Remember O’s “Dumb” war comment? “I don’t oppose all wars…what I am opposed to is a dumb war.” Well, I’m not against all budgetary cuts. I’m just against the stuck-on-stupid ones that would further erode underfunded social safety nets that I care deeply about–especially at precisely the moment where the margins of society need those social safety nets the most. By all means, cut back spending on unnecessary things. I don’t know about you, but war+untruth and military aid toward a sham peace process all sound pretty darn unnecessary to me.
The president paid lipservice to “ordinary people” before he closed, but here are some more words missing from Obama’s speech: Egypt, the Palestine Papers, Citizens United ruling, Modern day slavery, Mental health, Childhood cancer, Hexavalent chromium, NASA privatization/layoffs (though Obama sure Sputnik’d us in a way that is a most unfortunate turn of that phrase), Atheist (yet for no discernible reason, he tacked Christian, Jewish, Hindu, and Muslim in front of his two-second mention of the DADT repeal), Texas School Board of Education and textbooks, CREDO study on charter schools, Peterson/Lastra-Anadón (their study gave Race to the Top winners poor marks), Smith-Lipinski, Paycheck Fairness Act (not the same thing as the Lilly Ledbetter Act), Income inequality, Rise in Multi-generational American households due to unemployment and foreclosure, Food stamps, Stem cell research, Dickey-Wicker, Public option/Medicare for All, Elizabeth Edwards.
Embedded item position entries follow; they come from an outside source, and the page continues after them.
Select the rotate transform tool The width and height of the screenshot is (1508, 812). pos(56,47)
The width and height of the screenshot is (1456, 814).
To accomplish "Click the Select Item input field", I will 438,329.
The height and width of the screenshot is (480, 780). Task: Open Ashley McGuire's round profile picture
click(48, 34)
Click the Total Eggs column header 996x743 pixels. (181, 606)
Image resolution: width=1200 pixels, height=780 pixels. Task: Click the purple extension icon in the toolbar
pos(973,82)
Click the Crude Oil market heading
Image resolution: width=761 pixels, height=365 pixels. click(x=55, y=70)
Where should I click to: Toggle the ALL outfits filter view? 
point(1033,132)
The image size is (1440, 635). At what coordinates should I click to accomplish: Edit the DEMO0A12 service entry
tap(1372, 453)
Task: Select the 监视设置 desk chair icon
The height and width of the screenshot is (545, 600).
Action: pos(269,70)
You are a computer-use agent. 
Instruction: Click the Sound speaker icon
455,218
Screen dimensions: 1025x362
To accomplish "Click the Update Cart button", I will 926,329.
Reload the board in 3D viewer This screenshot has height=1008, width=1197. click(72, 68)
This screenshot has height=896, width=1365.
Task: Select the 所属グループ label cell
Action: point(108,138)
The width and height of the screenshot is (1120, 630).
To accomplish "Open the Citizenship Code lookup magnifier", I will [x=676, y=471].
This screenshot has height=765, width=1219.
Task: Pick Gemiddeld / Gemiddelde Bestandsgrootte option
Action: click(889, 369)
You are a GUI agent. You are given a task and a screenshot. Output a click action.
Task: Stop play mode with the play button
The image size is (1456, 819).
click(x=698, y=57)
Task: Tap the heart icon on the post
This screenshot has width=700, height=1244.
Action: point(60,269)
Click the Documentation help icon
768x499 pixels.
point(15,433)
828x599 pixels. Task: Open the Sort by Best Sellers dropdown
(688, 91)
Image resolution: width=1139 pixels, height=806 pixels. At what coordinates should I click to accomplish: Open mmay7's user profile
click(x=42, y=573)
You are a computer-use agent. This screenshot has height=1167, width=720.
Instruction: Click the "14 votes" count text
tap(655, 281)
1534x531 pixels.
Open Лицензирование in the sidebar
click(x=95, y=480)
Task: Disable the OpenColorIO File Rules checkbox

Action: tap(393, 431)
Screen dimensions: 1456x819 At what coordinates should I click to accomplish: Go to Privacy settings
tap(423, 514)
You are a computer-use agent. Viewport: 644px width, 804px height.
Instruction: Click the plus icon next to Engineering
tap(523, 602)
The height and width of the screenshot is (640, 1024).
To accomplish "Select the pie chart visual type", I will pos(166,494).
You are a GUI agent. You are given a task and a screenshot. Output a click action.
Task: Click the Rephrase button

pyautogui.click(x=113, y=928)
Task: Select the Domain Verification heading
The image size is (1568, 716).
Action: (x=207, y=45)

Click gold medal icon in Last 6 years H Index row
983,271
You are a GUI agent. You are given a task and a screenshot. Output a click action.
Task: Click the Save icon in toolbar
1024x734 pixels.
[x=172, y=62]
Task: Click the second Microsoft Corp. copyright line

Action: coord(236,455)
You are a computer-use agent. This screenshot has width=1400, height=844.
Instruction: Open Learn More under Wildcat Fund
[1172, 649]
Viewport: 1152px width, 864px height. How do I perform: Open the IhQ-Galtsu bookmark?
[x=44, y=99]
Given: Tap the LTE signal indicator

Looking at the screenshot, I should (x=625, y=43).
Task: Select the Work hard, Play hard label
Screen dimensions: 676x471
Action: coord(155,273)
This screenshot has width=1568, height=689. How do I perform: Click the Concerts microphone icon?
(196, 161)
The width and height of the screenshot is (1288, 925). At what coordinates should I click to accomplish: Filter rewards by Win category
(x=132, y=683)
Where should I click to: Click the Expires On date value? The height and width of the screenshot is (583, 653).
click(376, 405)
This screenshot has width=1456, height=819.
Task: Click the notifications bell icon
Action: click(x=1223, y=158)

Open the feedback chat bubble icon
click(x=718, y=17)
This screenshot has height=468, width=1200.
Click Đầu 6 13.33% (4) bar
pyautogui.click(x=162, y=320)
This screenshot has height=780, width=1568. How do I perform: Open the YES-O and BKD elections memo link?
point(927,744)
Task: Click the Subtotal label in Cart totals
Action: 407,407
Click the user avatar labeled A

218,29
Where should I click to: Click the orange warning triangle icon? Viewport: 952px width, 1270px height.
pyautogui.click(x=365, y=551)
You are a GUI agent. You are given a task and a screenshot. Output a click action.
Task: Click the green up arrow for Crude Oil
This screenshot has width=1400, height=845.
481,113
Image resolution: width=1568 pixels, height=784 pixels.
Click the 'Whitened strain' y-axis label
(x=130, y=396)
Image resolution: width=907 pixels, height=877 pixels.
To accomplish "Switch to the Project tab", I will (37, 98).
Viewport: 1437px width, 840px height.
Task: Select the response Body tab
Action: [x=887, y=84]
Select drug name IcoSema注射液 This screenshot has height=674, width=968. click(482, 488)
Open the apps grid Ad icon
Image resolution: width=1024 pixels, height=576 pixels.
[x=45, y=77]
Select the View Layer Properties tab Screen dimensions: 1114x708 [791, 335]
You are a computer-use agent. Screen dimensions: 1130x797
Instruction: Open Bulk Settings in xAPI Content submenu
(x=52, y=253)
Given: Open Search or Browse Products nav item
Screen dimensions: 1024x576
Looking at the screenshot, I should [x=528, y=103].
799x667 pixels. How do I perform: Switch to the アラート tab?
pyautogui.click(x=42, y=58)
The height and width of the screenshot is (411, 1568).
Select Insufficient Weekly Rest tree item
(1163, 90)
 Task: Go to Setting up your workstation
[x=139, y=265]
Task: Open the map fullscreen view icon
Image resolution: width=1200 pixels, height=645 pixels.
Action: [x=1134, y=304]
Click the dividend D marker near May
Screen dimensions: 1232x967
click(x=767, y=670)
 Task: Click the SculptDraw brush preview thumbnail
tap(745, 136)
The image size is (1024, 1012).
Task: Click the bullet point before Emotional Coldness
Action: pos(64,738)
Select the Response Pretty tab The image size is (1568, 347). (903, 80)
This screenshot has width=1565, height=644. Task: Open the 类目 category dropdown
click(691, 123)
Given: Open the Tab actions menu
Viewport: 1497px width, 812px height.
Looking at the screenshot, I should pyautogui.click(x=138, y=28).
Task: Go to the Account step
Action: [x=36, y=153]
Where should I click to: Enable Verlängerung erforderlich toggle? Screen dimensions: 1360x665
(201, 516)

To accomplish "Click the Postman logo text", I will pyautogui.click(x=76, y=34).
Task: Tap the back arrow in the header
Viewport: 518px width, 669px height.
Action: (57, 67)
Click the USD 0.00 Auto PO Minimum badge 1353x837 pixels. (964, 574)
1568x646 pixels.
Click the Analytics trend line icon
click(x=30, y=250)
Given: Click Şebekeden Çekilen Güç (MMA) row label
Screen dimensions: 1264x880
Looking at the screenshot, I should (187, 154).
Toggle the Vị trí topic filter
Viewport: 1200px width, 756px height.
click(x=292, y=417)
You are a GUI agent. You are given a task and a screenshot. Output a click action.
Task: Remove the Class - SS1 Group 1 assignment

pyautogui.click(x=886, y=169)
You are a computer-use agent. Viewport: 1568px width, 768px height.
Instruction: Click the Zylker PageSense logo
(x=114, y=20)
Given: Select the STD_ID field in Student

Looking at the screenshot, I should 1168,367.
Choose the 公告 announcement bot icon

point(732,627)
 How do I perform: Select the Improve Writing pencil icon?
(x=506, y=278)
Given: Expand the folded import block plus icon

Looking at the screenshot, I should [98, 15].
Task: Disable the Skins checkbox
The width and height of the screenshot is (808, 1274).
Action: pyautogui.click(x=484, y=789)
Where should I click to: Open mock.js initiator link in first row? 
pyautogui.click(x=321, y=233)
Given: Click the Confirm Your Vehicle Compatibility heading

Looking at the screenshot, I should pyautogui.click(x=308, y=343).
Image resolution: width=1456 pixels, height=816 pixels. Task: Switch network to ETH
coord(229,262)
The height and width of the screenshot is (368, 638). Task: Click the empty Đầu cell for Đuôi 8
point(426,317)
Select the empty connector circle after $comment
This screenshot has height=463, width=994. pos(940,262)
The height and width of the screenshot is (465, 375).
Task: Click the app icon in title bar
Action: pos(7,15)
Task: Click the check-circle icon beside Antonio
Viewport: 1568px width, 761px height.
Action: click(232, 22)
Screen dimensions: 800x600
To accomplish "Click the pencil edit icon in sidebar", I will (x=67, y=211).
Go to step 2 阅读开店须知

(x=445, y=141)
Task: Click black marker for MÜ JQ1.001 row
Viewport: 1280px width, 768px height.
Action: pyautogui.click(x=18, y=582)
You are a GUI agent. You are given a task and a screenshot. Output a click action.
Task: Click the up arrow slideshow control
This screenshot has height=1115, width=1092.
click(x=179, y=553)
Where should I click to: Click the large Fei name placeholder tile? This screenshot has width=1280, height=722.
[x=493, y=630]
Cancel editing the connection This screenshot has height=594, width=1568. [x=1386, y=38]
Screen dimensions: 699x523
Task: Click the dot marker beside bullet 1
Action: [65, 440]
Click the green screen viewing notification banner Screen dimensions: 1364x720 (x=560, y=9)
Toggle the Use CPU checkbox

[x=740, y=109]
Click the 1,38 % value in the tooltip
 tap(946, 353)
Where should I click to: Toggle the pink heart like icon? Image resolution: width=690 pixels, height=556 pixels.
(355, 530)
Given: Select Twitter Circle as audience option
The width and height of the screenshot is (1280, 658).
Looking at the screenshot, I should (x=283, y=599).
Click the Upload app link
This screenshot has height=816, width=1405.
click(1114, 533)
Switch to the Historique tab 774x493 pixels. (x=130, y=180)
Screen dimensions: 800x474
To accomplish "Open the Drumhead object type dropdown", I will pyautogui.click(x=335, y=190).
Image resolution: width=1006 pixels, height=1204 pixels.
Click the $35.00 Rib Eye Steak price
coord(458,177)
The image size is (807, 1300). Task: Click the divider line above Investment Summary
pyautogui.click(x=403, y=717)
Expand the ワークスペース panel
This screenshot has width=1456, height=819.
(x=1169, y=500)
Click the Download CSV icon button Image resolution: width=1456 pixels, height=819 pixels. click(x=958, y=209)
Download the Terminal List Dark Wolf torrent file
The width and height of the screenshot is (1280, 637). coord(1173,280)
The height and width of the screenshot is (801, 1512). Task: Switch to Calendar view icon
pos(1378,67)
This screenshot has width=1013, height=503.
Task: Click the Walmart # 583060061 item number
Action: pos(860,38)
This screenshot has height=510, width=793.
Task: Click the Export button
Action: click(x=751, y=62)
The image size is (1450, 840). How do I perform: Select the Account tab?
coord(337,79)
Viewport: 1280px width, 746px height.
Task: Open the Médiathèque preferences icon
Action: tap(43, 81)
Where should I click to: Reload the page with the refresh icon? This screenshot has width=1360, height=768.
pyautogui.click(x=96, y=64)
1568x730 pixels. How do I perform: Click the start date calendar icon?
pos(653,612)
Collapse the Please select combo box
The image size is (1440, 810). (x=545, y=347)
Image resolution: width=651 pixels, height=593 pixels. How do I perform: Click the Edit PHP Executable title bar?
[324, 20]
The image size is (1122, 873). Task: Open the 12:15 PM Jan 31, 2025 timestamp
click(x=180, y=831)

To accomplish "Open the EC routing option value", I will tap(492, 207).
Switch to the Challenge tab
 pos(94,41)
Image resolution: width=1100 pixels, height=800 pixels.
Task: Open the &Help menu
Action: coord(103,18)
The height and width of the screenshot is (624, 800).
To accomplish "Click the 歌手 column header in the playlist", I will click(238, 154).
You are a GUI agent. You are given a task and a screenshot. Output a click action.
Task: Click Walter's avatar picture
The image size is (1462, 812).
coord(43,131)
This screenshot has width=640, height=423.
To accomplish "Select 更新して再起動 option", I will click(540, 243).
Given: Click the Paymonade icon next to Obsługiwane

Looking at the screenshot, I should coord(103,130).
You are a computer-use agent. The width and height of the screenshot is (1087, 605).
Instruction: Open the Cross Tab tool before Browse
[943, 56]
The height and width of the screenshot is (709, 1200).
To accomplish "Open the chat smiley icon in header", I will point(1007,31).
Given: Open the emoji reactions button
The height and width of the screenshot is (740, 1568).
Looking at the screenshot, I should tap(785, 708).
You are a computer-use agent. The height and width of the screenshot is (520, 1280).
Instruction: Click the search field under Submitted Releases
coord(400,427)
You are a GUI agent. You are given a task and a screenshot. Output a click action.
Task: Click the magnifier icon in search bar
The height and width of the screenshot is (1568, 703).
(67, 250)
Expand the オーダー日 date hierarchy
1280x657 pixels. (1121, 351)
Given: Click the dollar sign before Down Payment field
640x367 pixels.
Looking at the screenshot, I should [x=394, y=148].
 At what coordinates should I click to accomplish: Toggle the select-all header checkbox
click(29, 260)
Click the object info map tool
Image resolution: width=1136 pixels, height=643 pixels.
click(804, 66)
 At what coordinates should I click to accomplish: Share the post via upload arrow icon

I miss Elizabeth’s voice (from an August 2007 interview): “It’s the continuing inequity. We still have a middle class that lives on a razor blade. So sometimes when you say poverty, you neglect a large portion of the population about whom he’s deeply concerned. It’s the two-income trap. It’s more likely in America that your parents will file for bankruptcy than divorce. We think of divorce as so prevalent, but we all know that happens because somebody moves out of the house. But when bankruptcy happens, they stay there, they close up, and you don’t feel what’s going on. But what that means is we have all these families under stress, constantly. And then we have the people who are trying to get out of dire distress. You hear that thirty-seven million people in this country live in poverty, and fifteen million people—fifteen million— live in deep poverty, which is $7,800 for a family of three.“
Now, that’s a State-of-the-Union-as-inherited-from-Bush-and-the-GOP speech!
I miss so many voices on the domestic policy front. Like Bobby Kennedy: “It is not realistic or hardheaded to solve problems and take action unguided by ultimate moral aims and values, although we all know some who claim that it is so. In my judgment, it is thoughtless folly. For it ignores the realities of human faith and of passion and of belief — forces ultimately more powerful than all of the calculations of our economists or of our generals.”
We are witnessing the power of those forces in the Middle East. Not in a glossy Shepard Fairey poster, but out in the streets. Genuine conviction. Genuine passion. The hope of a people demanding policies that put the interests of the public trust ahead of the pseudo-pragmatic. As Hillary said in her 2009 Human Rights speech at Georgetown: “Of course, people must be free from the oppression of tyranny, from torture, from discrimination, from the fear of leaders who will imprison or ‘disappear’ them. But they also must be free from the oppression of want – want of food, want of health, want of education, and want of equality in law and in fact.“
There is nothing more pragmatic or more “innovative” than a domestic and foreign policy agenda driven by a human rights agenda to free people from the oppression not just of tyranny but also of want. It is the only agenda that pays lasting progress forward.
We need a freeze on the idiocracy that suggests otherwise.